Dataset items
========

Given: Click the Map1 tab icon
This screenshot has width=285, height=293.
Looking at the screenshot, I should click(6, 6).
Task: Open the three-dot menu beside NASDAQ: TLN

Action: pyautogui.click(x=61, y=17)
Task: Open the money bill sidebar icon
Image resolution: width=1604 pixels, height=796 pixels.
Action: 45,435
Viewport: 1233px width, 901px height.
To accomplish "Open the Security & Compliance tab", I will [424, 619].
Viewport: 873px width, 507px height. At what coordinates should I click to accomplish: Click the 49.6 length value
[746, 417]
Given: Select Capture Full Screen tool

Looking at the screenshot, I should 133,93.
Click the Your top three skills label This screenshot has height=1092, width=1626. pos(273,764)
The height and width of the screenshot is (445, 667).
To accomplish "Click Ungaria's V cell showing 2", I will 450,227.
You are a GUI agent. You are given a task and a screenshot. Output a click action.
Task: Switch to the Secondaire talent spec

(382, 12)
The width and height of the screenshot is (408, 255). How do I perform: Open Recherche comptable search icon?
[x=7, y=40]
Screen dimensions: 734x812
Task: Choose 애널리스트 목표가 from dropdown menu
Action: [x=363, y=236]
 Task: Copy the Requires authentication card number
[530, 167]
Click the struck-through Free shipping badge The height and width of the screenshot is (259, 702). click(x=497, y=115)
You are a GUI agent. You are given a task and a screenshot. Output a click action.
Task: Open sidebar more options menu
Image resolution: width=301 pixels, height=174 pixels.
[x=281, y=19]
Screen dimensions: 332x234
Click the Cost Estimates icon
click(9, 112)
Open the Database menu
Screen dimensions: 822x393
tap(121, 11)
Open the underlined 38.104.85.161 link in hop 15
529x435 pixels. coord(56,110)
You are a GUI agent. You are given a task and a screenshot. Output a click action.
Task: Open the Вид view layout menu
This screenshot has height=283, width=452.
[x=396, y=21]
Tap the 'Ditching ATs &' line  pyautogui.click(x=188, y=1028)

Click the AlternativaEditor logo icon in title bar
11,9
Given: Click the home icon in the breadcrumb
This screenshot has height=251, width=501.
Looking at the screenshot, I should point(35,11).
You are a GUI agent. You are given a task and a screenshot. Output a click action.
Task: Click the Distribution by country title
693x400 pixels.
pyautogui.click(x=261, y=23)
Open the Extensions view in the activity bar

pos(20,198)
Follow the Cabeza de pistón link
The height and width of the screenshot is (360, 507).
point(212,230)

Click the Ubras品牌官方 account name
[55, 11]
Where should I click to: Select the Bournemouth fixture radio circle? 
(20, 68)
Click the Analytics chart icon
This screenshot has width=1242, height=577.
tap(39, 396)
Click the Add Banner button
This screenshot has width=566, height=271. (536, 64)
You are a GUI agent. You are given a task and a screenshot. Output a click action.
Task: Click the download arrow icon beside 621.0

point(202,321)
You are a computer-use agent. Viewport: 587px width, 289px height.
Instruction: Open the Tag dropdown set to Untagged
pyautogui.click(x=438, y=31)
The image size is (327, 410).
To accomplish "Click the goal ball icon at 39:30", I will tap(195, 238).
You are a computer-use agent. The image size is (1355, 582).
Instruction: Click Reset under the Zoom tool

========

- **Your instructions**
Each record should be returned precisely as written.

- **Output below**
Given: Click the Map1 tab icon
This screenshot has width=285, height=293.
Looking at the screenshot, I should click(6, 6).
Task: Open the three-dot menu beside NASDAQ: TLN

Action: pyautogui.click(x=61, y=17)
Task: Open the money bill sidebar icon
Image resolution: width=1604 pixels, height=796 pixels.
Action: 45,435
Viewport: 1233px width, 901px height.
To accomplish "Open the Security & Compliance tab", I will [424, 619].
Viewport: 873px width, 507px height. At what coordinates should I click to accomplish: Click the 49.6 length value
[746, 417]
Given: Select Capture Full Screen tool

Looking at the screenshot, I should 133,93.
Click the Your top three skills label This screenshot has height=1092, width=1626. pos(273,764)
The height and width of the screenshot is (445, 667).
To accomplish "Click Ungaria's V cell showing 2", I will 450,227.
You are a GUI agent. You are given a task and a screenshot. Output a click action.
Task: Switch to the Secondaire talent spec

(382, 12)
The width and height of the screenshot is (408, 255). How do I perform: Open Recherche comptable search icon?
[x=7, y=40]
Screen dimensions: 734x812
Task: Choose 애널리스트 목표가 from dropdown menu
Action: [x=363, y=236]
 Task: Copy the Requires authentication card number
[530, 167]
Click the struck-through Free shipping badge The height and width of the screenshot is (259, 702). click(x=497, y=115)
You are a GUI agent. You are given a task and a screenshot. Output a click action.
Task: Open sidebar more options menu
Image resolution: width=301 pixels, height=174 pixels.
[x=281, y=19]
Screen dimensions: 332x234
Click the Cost Estimates icon
click(9, 112)
Open the Database menu
Screen dimensions: 822x393
tap(121, 11)
Open the underlined 38.104.85.161 link in hop 15
529x435 pixels. coord(56,110)
You are a GUI agent. You are given a task and a screenshot. Output a click action.
Task: Open the Вид view layout menu
This screenshot has height=283, width=452.
[x=396, y=21]
Tap the 'Ditching ATs &' line  pyautogui.click(x=188, y=1028)

Click the AlternativaEditor logo icon in title bar
11,9
Given: Click the home icon in the breadcrumb
This screenshot has height=251, width=501.
Looking at the screenshot, I should point(35,11).
You are a GUI agent. You are given a task and a screenshot. Output a click action.
Task: Click the Distribution by country title
693x400 pixels.
pyautogui.click(x=261, y=23)
Open the Extensions view in the activity bar

pos(20,198)
Follow the Cabeza de pistón link
The height and width of the screenshot is (360, 507).
point(212,230)

Click the Ubras品牌官方 account name
[55, 11]
Where should I click to: Select the Bournemouth fixture radio circle? 
(20, 68)
Click the Analytics chart icon
This screenshot has width=1242, height=577.
tap(39, 396)
Click the Add Banner button
This screenshot has width=566, height=271. (536, 64)
You are a GUI agent. You are given a task and a screenshot. Output a click action.
Task: Click the download arrow icon beside 621.0

point(202,321)
You are a computer-use agent. Viewport: 587px width, 289px height.
Instruction: Open the Tag dropdown set to Untagged
pyautogui.click(x=438, y=31)
The image size is (327, 410).
To accomplish "Click the goal ball icon at 39:30", I will tap(195, 238).
You are a computer-use agent. The image size is (1355, 582).
Instruction: Click Reset under the Zoom tool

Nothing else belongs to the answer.